Tuesday, 14 April 2015

O salário mínimo e o desemprego

Muitos economistas, especialmente entre os de inclinação libertária, colocam uma enfâse excessiva no contributo do salário mínimo para o desemprego, especialmente entre os jovens.

No entanto, uma simples leitura dos dados em dez países da zona euro deixa muitas dúvidas sobre a importância desse impacto.

Como podemos observar na seguinte tabela onde ordenamos os países em função do valor do salário mínimo, houve evoluções muito diferentes.



Entre os países com um salário mínimo elevado, a Irlanda diminui drasticamente o seu valor, enquanto Portugal o subiu significativamente. Entre os países com salário mínimo mais baixo, também a Eslovénia e a Estónia o aumentaram significativamente, enquanto a Grécia e a Espanha o desceram moderadamente.

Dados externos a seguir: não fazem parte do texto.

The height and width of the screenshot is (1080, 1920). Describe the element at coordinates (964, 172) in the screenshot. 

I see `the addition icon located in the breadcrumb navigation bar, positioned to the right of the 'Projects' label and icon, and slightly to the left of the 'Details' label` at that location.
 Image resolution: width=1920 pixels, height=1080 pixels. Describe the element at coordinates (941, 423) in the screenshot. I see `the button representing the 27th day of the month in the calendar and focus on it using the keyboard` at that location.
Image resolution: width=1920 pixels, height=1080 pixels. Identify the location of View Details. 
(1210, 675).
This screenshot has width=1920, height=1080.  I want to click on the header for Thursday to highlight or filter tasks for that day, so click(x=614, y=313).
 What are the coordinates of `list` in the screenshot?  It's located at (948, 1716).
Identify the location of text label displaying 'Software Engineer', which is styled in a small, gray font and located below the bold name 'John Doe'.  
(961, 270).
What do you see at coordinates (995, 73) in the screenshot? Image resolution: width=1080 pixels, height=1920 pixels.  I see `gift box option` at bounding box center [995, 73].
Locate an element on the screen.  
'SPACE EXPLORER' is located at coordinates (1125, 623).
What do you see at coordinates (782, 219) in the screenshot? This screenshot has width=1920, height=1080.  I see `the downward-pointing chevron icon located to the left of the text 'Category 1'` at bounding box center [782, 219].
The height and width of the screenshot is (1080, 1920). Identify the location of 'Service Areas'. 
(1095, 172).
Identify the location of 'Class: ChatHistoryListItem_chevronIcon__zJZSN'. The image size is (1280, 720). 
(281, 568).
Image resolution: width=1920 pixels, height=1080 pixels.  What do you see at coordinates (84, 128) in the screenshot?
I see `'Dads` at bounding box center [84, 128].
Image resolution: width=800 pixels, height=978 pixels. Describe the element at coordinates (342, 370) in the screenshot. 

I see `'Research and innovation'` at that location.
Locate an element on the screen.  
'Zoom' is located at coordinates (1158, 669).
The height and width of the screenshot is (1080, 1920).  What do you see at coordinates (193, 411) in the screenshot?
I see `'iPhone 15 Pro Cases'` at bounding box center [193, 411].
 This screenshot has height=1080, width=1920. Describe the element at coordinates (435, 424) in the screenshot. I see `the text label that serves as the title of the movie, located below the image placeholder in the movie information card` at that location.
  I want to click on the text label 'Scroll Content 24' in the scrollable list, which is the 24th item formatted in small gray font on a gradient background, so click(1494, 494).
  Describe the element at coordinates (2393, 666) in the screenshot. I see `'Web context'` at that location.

Entretanto, a respetiva evolução em termos de desemprego apresentada na tabela abaixo mostra-nos o seguinte:


Entre os países que começaram o milénio com salário mínimo elevado e baixo desemprego (Irlanda e Portugal) o desemprego triplicou, enquanto nos países com salário mínimo baixo a Estónia começou com um desemprego muito elevado mas reduziu-o a quase metade mas já a Eslovénia começou com um desemprego moderado mas aumentou-o em cerca de 50%. Entretanto a Espanha e a Grécia que começaram com desemprego muito elevado ainda o aumentaram para mais do dobro.

É óbvio que a evolução dispare de países como Portugal e Irlanda ou da Estónia e Eslovénia questiona qualquer relação forte entre a evolução do salário mínimo e do desemprego.

E, em relação aos países com programas de ajustamento, também é evidente que a evolução pós-2010, foi fundamentalmente determinada pelas consequências da crise de 2008-2009, ampliadas pelos respetivos programas de ajustamento no caso da Grécia e de Portugal.

Note-se no entanto que apenas na Grécia ocorreu uma redução significativa do salário mínimo durante o programa de ajustamento, precisamente o país onde se atingiram níveis de desemprego mais elevados.

Em conclusão, se quisermos identificar as principais causas do desemprego é melhor procurar outras causas que não o salário mínimo.